── Supplied records

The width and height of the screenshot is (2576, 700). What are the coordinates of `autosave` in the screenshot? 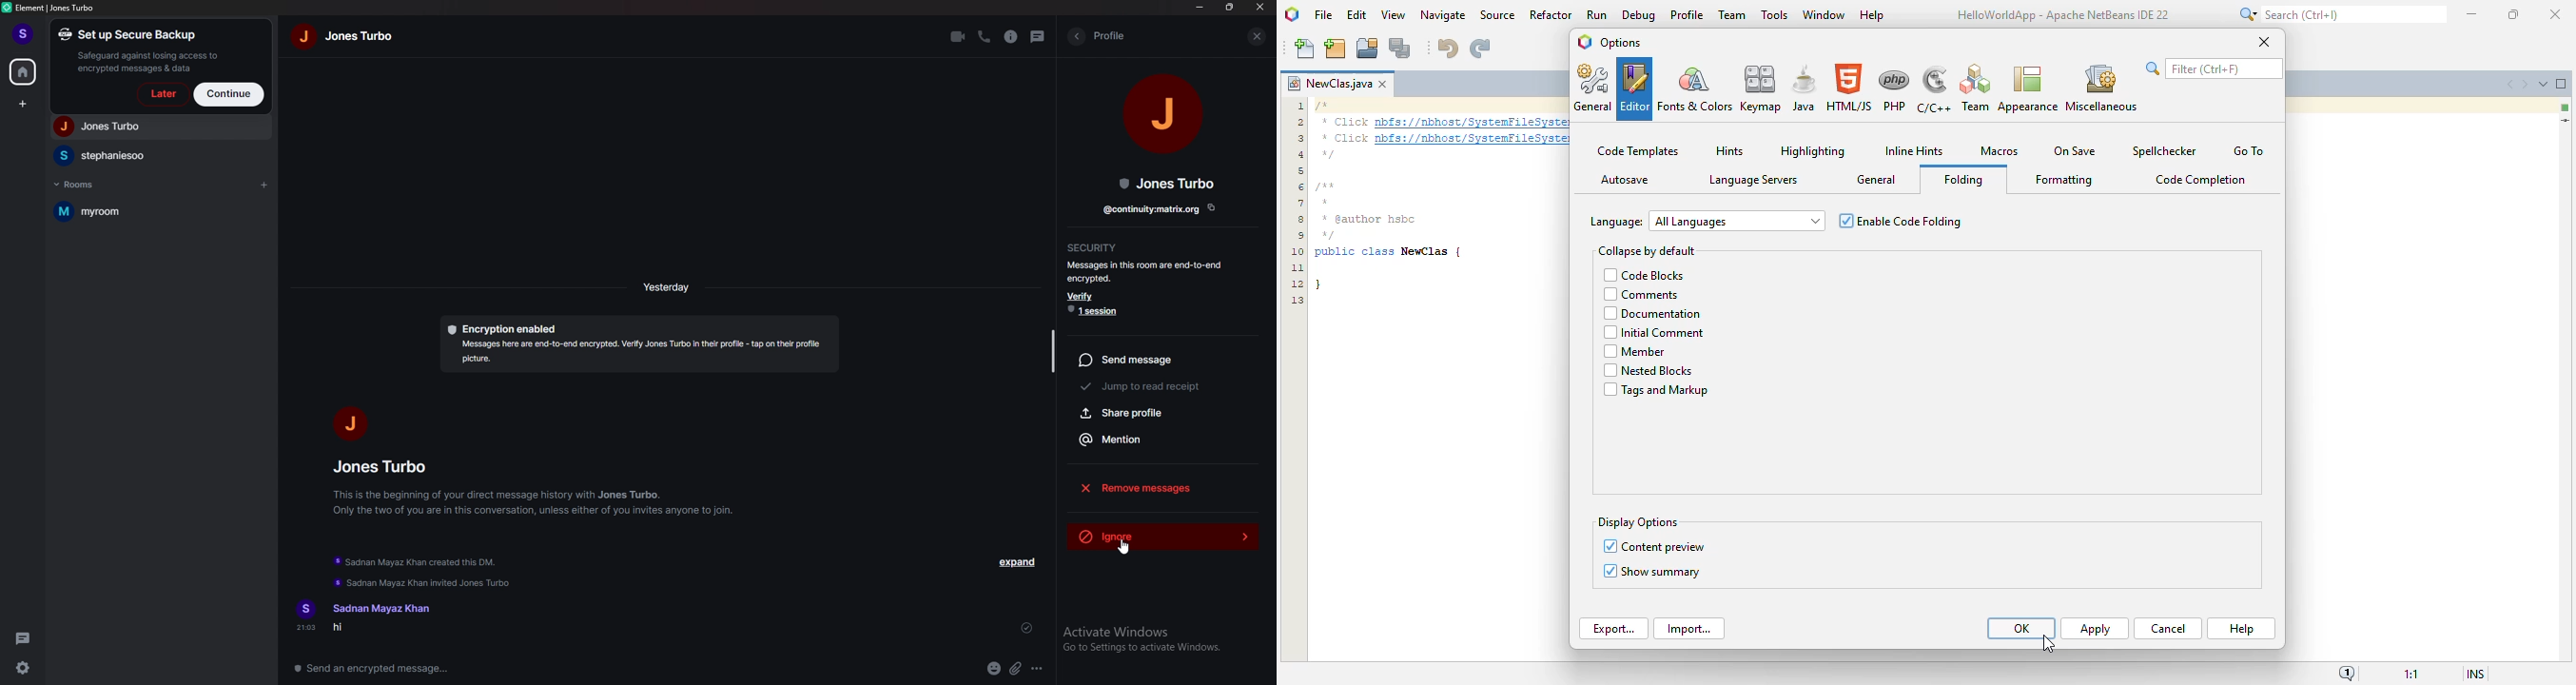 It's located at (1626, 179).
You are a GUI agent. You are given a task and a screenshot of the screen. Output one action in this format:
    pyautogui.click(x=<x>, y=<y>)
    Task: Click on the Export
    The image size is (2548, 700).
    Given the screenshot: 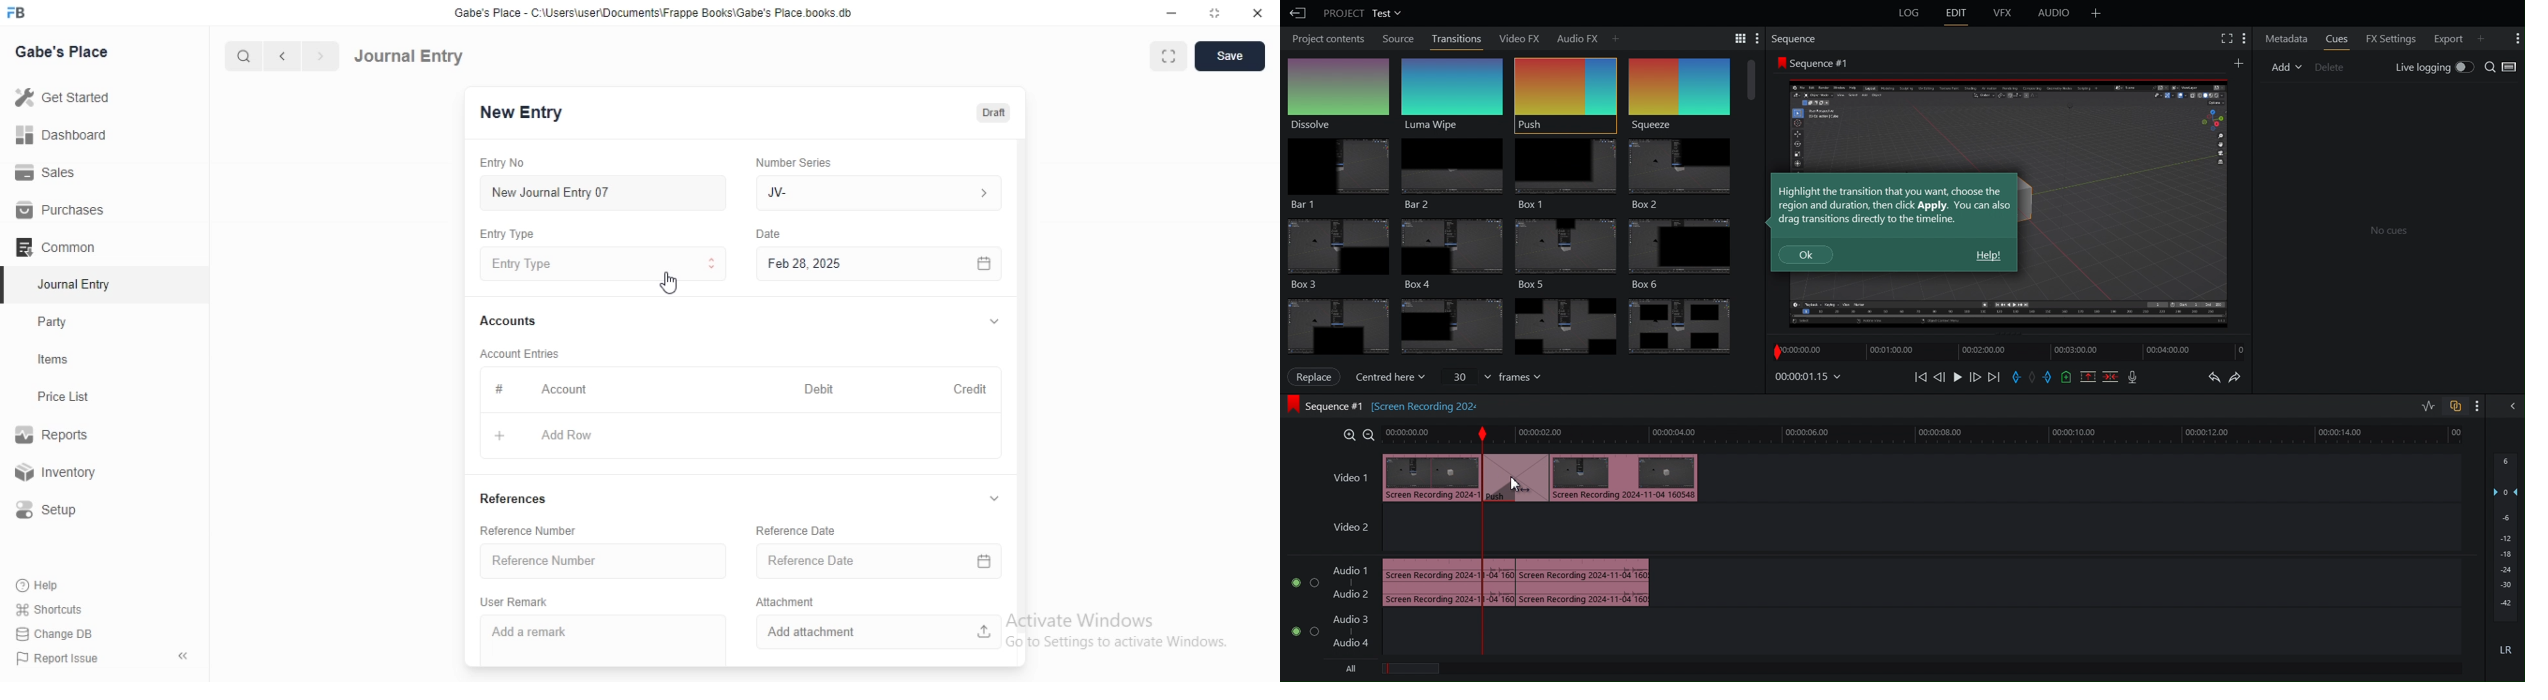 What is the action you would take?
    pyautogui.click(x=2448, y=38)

────

▶ Task requirements: Please output, unchanged, the lines from the one containing "You are a GUI" through the one containing "The image size is (2548, 700).", including both of those lines.

▶ Exercise solution:
You are a GUI agent. You are given a task and a screenshot of the screen. Output one action in this format:
    pyautogui.click(x=<x>, y=<y>)
    Task: Click on the Export
    The image size is (2548, 700).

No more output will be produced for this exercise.